> [Directions for this task] Would you retype the line that contains "Task: Open the" and all lines following it to the end of the entries below, exactly and without pictures?
───
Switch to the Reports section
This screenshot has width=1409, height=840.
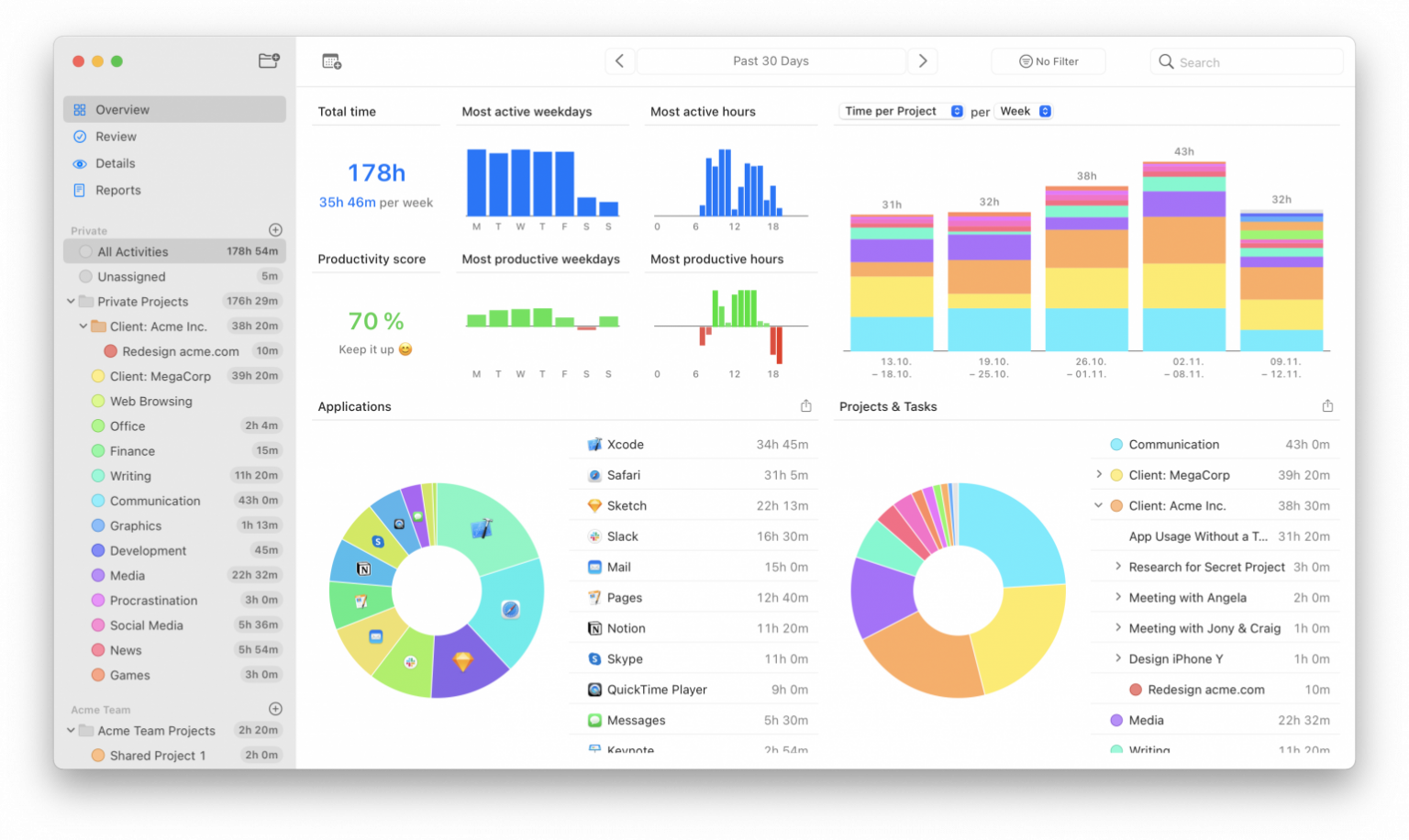[117, 190]
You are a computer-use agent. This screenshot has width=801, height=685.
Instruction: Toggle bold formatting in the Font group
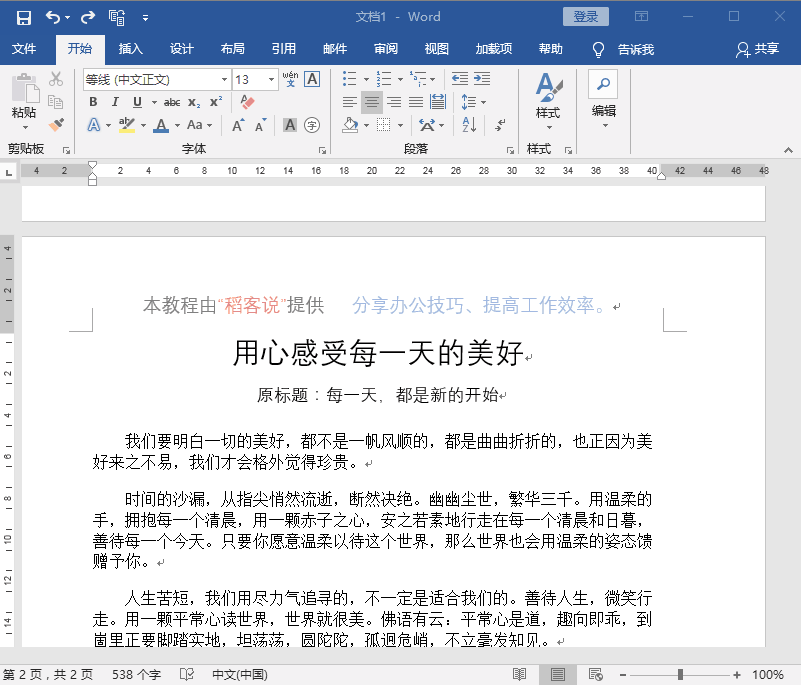[93, 102]
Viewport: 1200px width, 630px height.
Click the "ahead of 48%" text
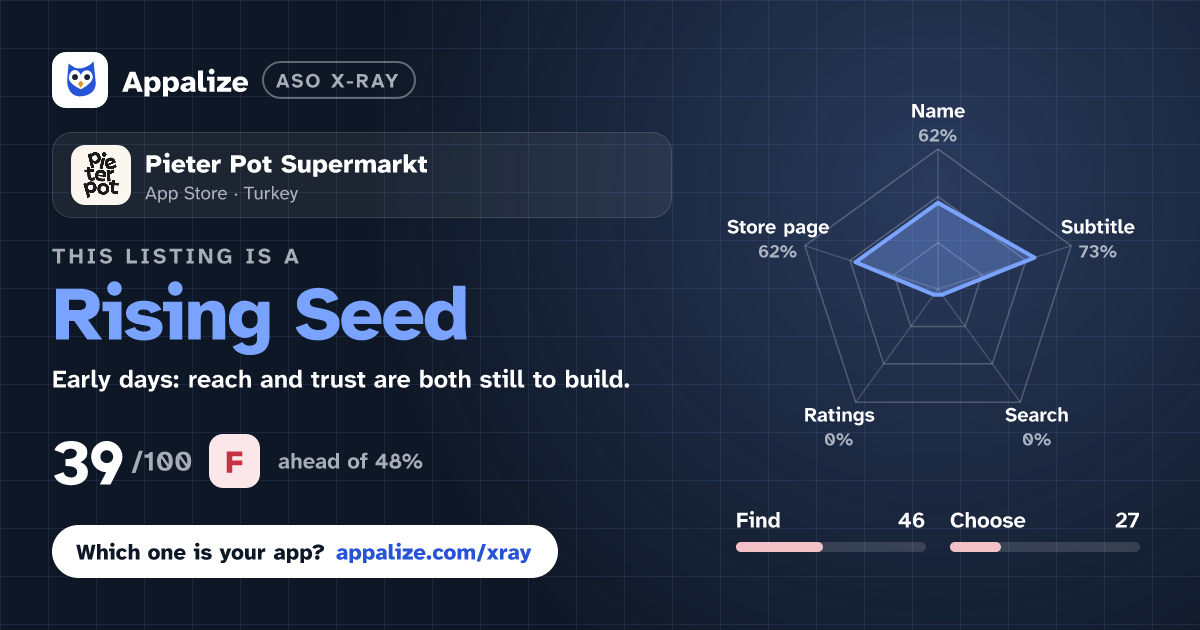[x=350, y=462]
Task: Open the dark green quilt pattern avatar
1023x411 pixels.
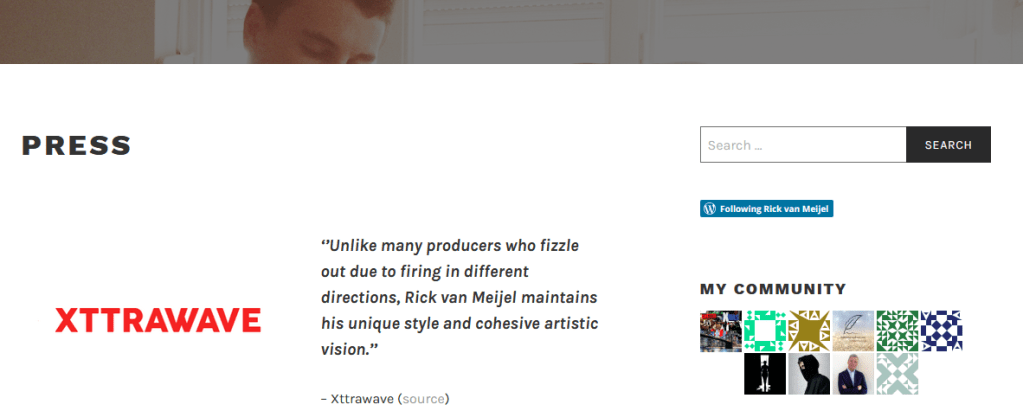Action: (897, 331)
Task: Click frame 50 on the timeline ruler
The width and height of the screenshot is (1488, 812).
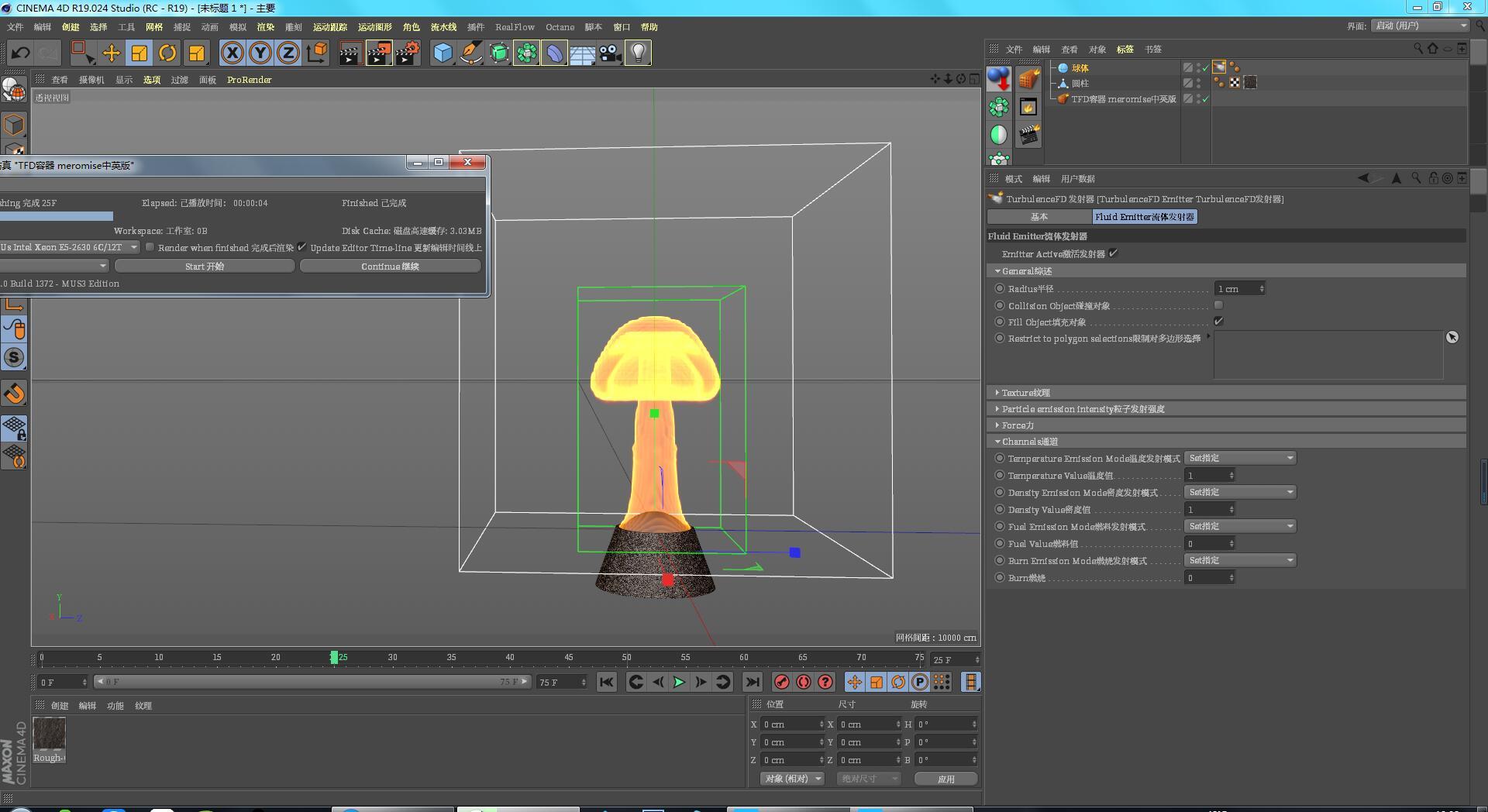Action: [626, 658]
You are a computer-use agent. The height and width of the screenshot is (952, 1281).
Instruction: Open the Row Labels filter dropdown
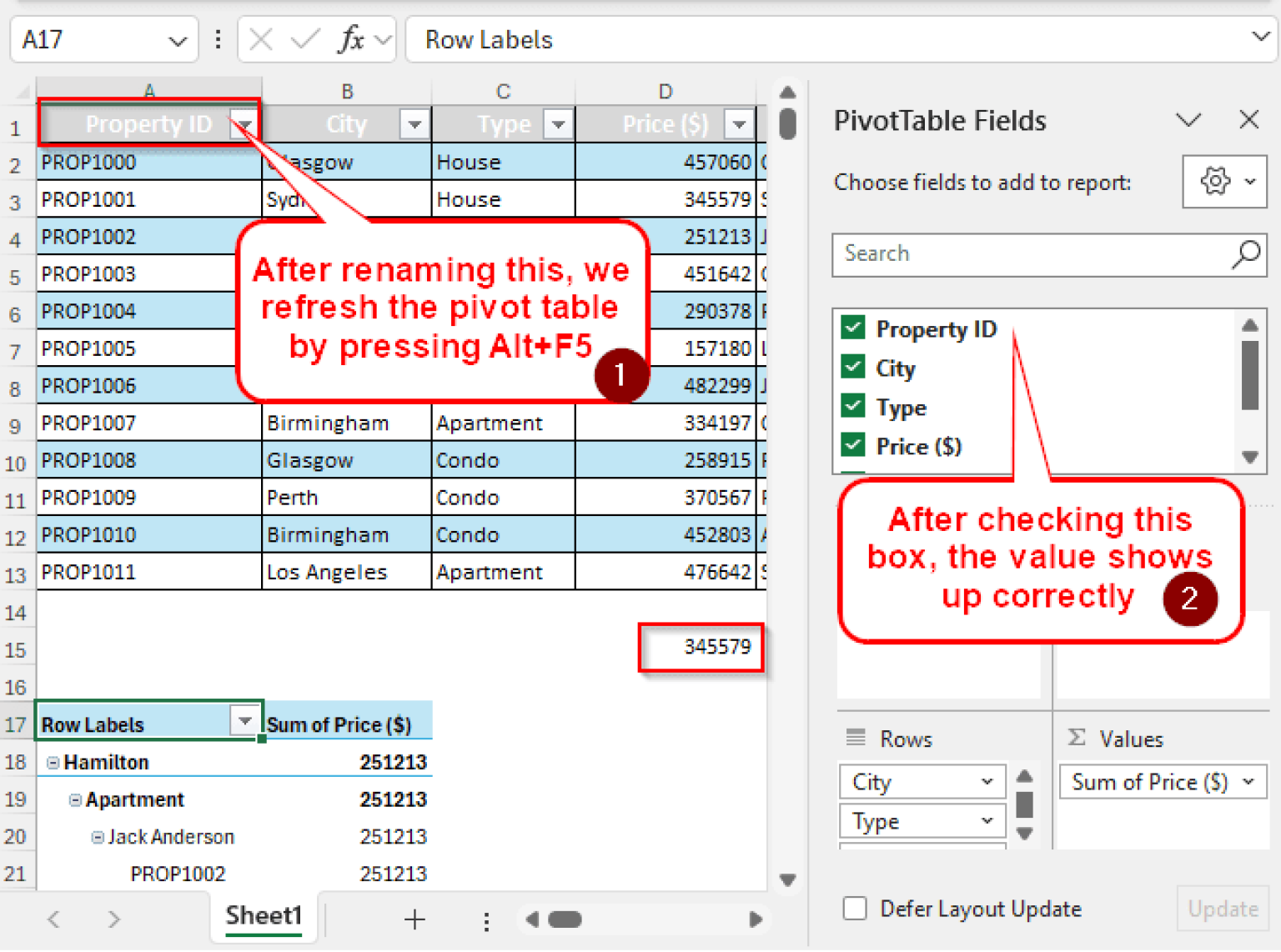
───
> [Reply]
Task: Open the dark green quilt pattern avatar
1023x411 pixels.
Action: (897, 331)
Task: Click frame 50 on the timeline ruler
The width and height of the screenshot is (1488, 812).
Action: [626, 658]
You are a computer-use agent. The height and width of the screenshot is (952, 1281).
Instruction: Open the Row Labels filter dropdown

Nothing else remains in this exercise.